Sometimes the "lurkers are just passing through. There are times when visitors view a page, scan it, evaluate it, and realize that it is not what they are looking for. They are exploring sites, content, posts, and scanning for speciifc content. Active searches and explorations are a large element of the "lurking" activity.

I think that George is not really referring to the visitor that sifts through data swiftly before moving on, and I don't think he is referring to visitors that review the content repeatedly over time without actively sharing it with others. I mean, so many of our learning events occur in solitude, after reading someone else's ideas. That we don't necessarily have someone to share it with, or we don't post it up and share it with others, doesn't mean it is lurking.
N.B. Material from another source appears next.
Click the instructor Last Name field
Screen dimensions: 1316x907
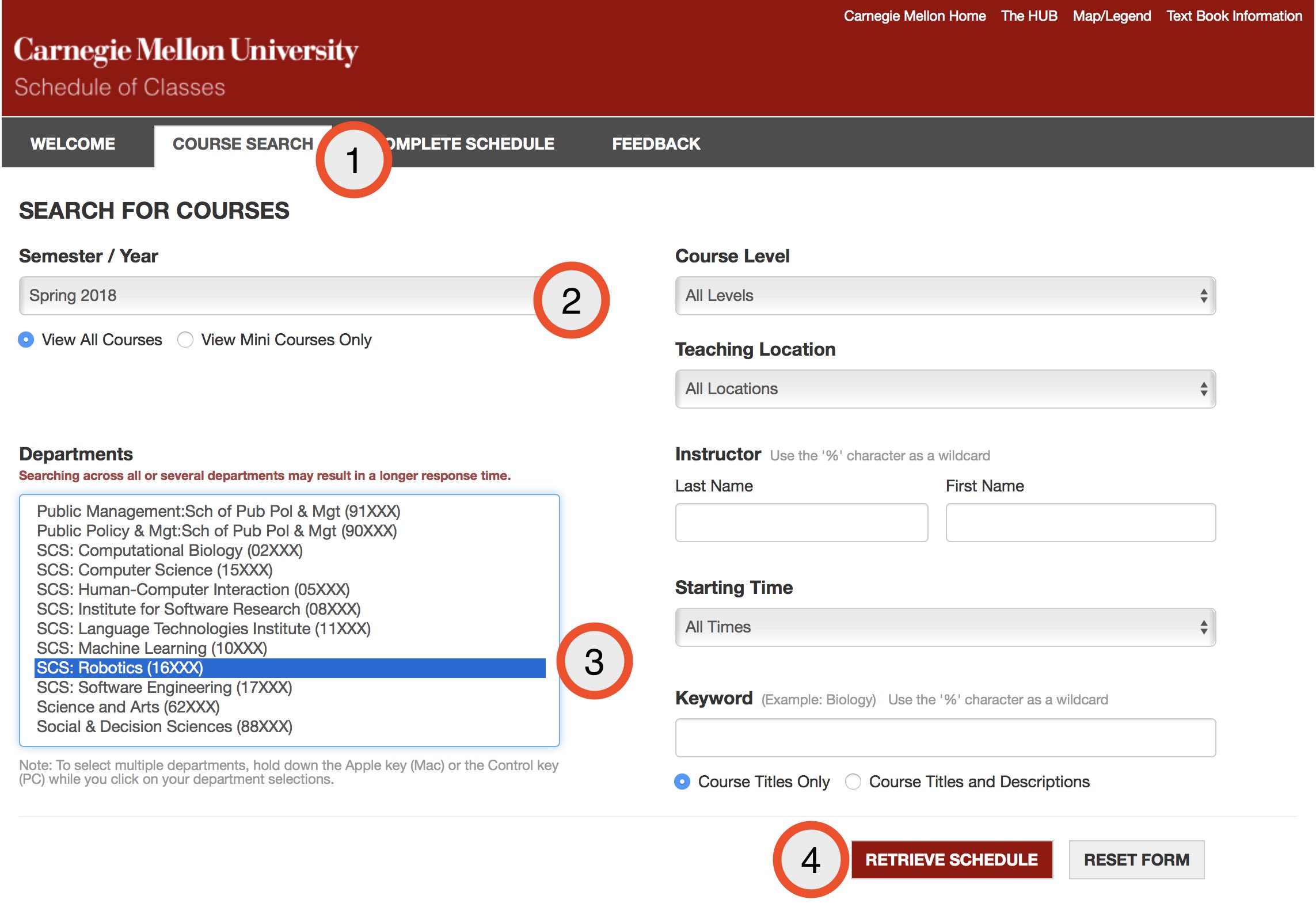coord(801,523)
I think he is referring to the type of learner who withholds oneself from the discussion, but who is interested in the exchange, who does download, read, and think about the ideas presented, but is holding back, reluctant to enter the arena of ideas. But I don't think this is taking, as he describes it.

I think maybe he is referring to how some learners think of taking from others entirely in a narcissistic sense, judging and evaluating and sifting and consuming others' ideas, and view their PLN in terms of what it can do for them. George does mention he has some push=back for this kind of attitude among participants. But how can you ever really be sure this is their attitude, however? If we respond within a network with the assumption that others are predators and acting as information parasites, one's own openness will cease. One's own perception of others' intentions will be warped, and you will be a lot less willing to share, killing off the network altogether.
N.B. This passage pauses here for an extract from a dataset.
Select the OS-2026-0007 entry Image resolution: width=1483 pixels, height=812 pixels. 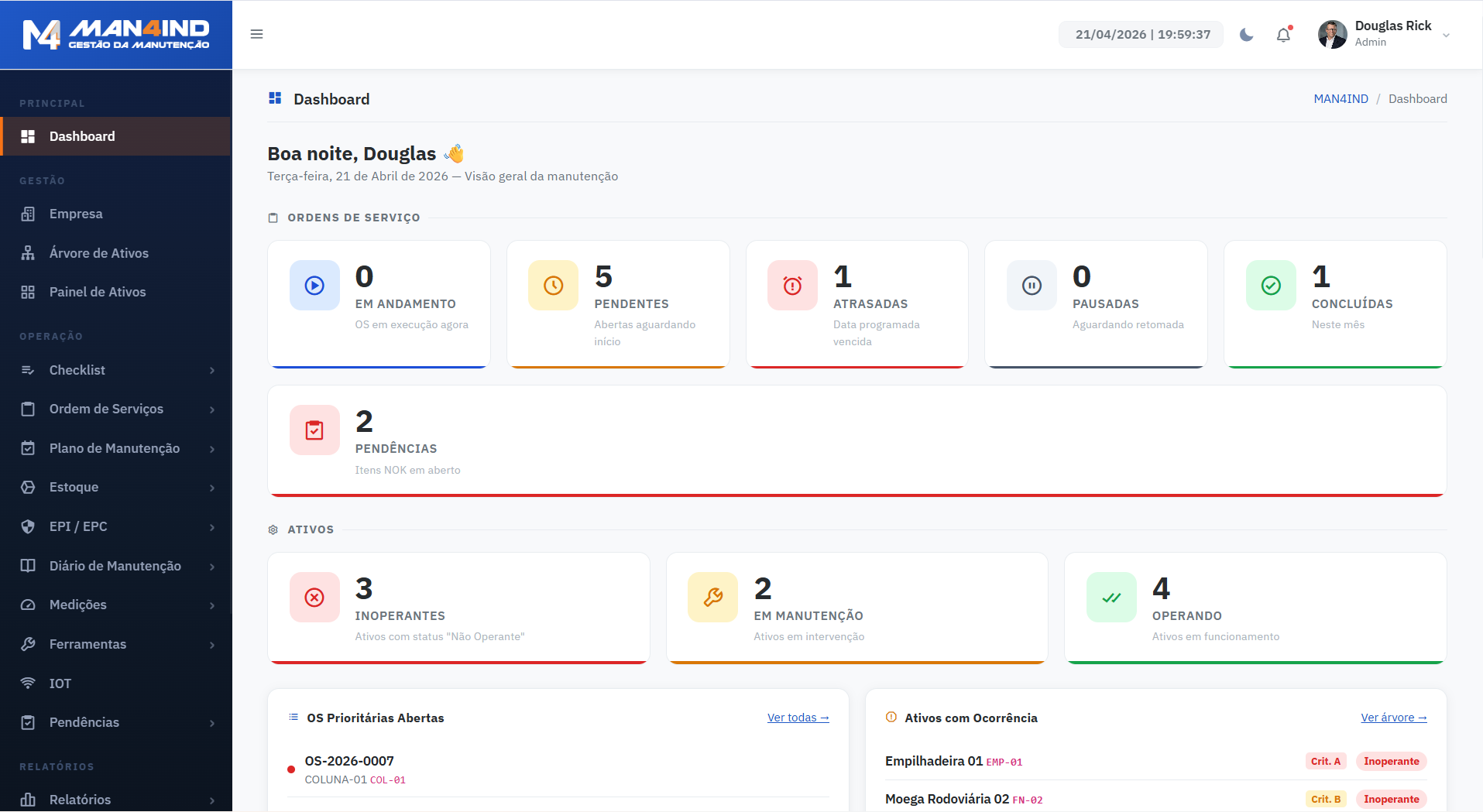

George explains that the learner who openly shares their drafts are contributing to the learning of others. Though I agree wholeheartedly with this aim, I also suggest that we must be cautious about expecting students to share and disclose their thoughts with others when not yet ready to do so (for whatever reasons they might be).
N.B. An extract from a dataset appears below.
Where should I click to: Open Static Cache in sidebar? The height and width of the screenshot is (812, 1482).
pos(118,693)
Rather than perceive the learners' reticence as a negative, educators need to recognize that the reticence is because of the way the drafting process, the act of sharing, is tied intricately in with a learner's sense of identity. In an earlier post I refereed to Norm Taylor's presentation about the different selves we present and balance. Lurking, based on a practical standpoint, is a negative. Sure, granted. But not everyone is ready and willing and in a spiritual space to share openly with others. What they have to say needs to be said in a private space, not an open one. How they learn can be so tied in with personal experiences (experiential self) it is a bit overwhelming to read a post from a fellow peer about how their assignment has been keeping them up late and anxious, and how it is triggering emotional distress. Are we asking our learners to openly reveal these events to their peers? Don't think so. But these emotional loads are what halt open participation, open sharing. It is what keeps some learners from sharing their learning with peers they had never met before.

What I am saying is that learners are a heck of a lot more complex, and we cannot simply attribute learners lurking activities to a selfish with-holding of their ideas from others, to a negative holding out on others because they are simply takers. Not all lurking activity can and should be attributed to parasitism and predation.

Comments

  • Thank you Christine for dropping me a note, and letting me know your initial impressions. I am always interested in taking another perspective on how students approach actively blogging in the open.

    An even more signififcant question is: what would you feel needs to be done to have you become more comfortable with contributing?